From: Justin Cave <justin_at_askddbc.com>
Date: Tue, 8 Jun 2004 03:56:41 -0600
Message-Id: <20040608093936.AE7E772C2C6@turing.freelists.org>


I think you are running into a fundamental problem. Once you return a cursor to the Java application, the Java application owns it. Oracle doesn't generally allow you to come along and kill things owned by another session.

The only ways I'm aware of to close the cursor would be to do so in the Java application or to kill the entire session from PL/SQL. If your Java developers are moderately competent, it should be relatively easy to walk through the code and ensure that all the cursors are closed by the appropriate exception block. If there are a few corner cases where cursors are not closed, you can cycle connections from the connection pool or close long-open connections from PL/SQL. The former option will probably cause your Java application fewer problems.

Justin Cave
Distributed Database Consulting, Inc.
http://www.ddbcinc.com/askDDBC

-----Original Message-----

From: oracle-l-bounce_at_freelists.org [mailto:oracle-l-bounce_at_freelists.org] On Behalf Of Piet de Visser
Sent: Tuesday, June 08, 2004 3:31 AM
To: oracle-l_at_freelists.org
Subject: Cats, Pigeons and Open Cursors

List,

We have a nice problem between Java and Pl/sql, and since PL/sql is slightly out of my comfort zone, I'm submitting it to the list (fairly sure we are not the first to stumble on this).

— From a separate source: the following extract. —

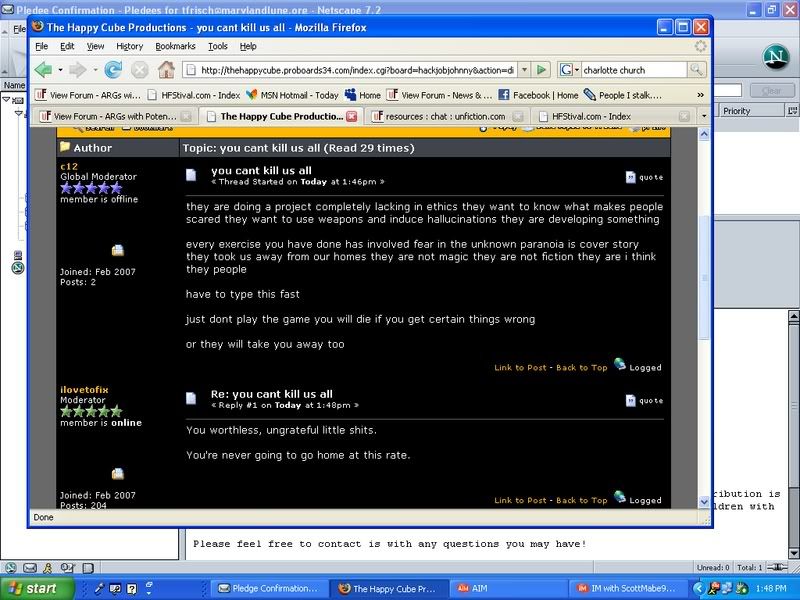Close the Happy Cube Productions tab
This screenshot has height=600, width=800.
tap(350, 116)
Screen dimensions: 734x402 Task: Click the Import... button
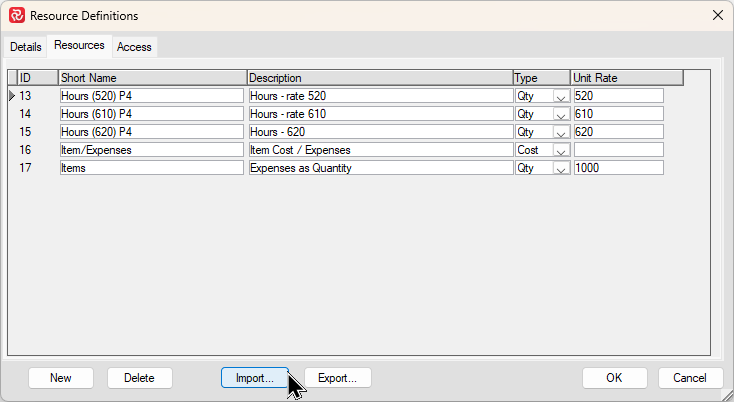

A procedure is used to open an number of ref-cursors and pass them back to java as out-parameters.
Which cursors are opened varies and depends on in-parameters.

When Java is done using the cursors,
it Should close all the opened cursors.

Sometimes the closing is skipped or forgotten, and the nr-open-cursors increases rapidly.
Since connections are rarely closed,
but rather re-used, the db runs out of open cursors.

Given the fact that we do not quite trust the Java code to always close all cursors, we would like to build a sure-fire way in Pl/sql to close all previously opened cursors.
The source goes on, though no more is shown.